Albert Bloxham

Personal information
- Date of birth: 26 November 1905
- Place of birth: Solihull, England
- Date of death: 29 August 1996 (aged 90)
- Place of death: Crawley, England
- Height: 5 ft 10 in (1.78 m)
- Position(s): Outside right

Senior career*
- Years: Team / Apps / (Gls)
- 1925–192?: Overton-on-Dee
- 192x–1926: Oswestry Town
- 1926–1927: Torquay United
- 1927–1928: Birmingham / 3 / (1)
- 1928: Rhyl Athletic
- 1928: Chesterfield / 7 / (1)
- 1928–1929: Raith Rovers
- 1929–1931: Yeovil & Petters United
- 1931–1933: Millwall / 70 / (11)

= Albert Bloxham =

English footballer

Albert Bloxham (26 November 1905 – 29 August 1996) was an English professional footballer who scored 13 goals in 80 appearances in the Football League playing for Birmingham, Chesterfield and Millwall. He played as an outside right.

Bloxham was born in Solihull, which was then part of Warwickshire. He began his football career with Overton-on-Dee while working as an office clerk, then played for Oswestry Town and for Torquay United in the 1926–27 season when they won the Southern League title. Bloxham himself moved on to First Division club Birmingham in March 1927. He made his Football League debut on 8 October 1927, deputising for Benny Bond in a home game against Sheffield Wednesday which Birmingham won 3–2. He scored in the next game, but Bond then returned to the starting eleven.

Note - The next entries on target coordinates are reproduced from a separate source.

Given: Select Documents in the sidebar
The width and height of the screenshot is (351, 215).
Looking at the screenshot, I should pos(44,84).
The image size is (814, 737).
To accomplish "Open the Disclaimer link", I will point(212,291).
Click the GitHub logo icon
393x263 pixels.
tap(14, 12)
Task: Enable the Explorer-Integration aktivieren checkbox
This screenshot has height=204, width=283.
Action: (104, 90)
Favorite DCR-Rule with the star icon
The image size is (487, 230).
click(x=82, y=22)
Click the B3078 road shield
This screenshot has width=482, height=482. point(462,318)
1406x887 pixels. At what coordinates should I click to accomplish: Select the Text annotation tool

Unable to gain a regular first-team place, he moved on to Rhyl Athletic, then back INto the Football League for a few months with Chesterfield, and then to Scotland where he spent the 1928–29 season with Raith Rovers as they were relegated from the First Division of the Scottish League. Bloxham then returned to England for two seasons with Yeovil & Petters United in the Southern and Western Leagues before joining Millwall of the Football League Second Division. With Millwall he played regularly for two seasons, scoring 11 goals in 70 league matches, before retiring from the game in 1933.

Bloxham died in Crawley, West Sussex, in 1996 at the age of 90.